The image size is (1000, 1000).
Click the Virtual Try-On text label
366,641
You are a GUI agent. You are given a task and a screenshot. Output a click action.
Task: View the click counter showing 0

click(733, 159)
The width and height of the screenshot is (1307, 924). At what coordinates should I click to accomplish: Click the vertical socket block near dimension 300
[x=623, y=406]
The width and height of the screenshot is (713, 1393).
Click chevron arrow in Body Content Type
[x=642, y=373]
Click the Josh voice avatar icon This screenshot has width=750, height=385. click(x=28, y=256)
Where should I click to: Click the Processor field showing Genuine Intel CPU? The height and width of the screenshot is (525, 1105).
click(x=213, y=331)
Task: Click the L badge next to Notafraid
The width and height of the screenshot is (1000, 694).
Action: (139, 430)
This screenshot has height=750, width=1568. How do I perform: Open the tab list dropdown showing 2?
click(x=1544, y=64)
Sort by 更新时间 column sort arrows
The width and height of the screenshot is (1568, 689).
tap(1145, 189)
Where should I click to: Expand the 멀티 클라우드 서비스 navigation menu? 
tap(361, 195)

────────────────────

* [THE EXERCISE]: Give as a numbered list, with blank lines omitted, the part of the records that runs from the start through the line containing "Action: (139, 430)".

* [FULL RESPONSE]:
1. The image size is (1000, 1000).
2. Click the Virtual Try-On text label
3. 366,641
4. You are a GUI agent. You are given a task and a screenshot. Output a click action.
5. Task: View the click counter showing 0
6. click(733, 159)
7. The width and height of the screenshot is (1307, 924). At what coordinates should I click to accomplish: Click the vertical socket block near dimension 300
8. [x=623, y=406]
9. The width and height of the screenshot is (713, 1393).
10. Click chevron arrow in Body Content Type
11. [x=642, y=373]
12. Click the Josh voice avatar icon This screenshot has width=750, height=385. click(x=28, y=256)
13. Where should I click to: Click the Processor field showing Genuine Intel CPU? The height and width of the screenshot is (525, 1105).
14. click(x=213, y=331)
15. Task: Click the L badge next to Notafraid
16. The width and height of the screenshot is (1000, 694).
17. Action: (139, 430)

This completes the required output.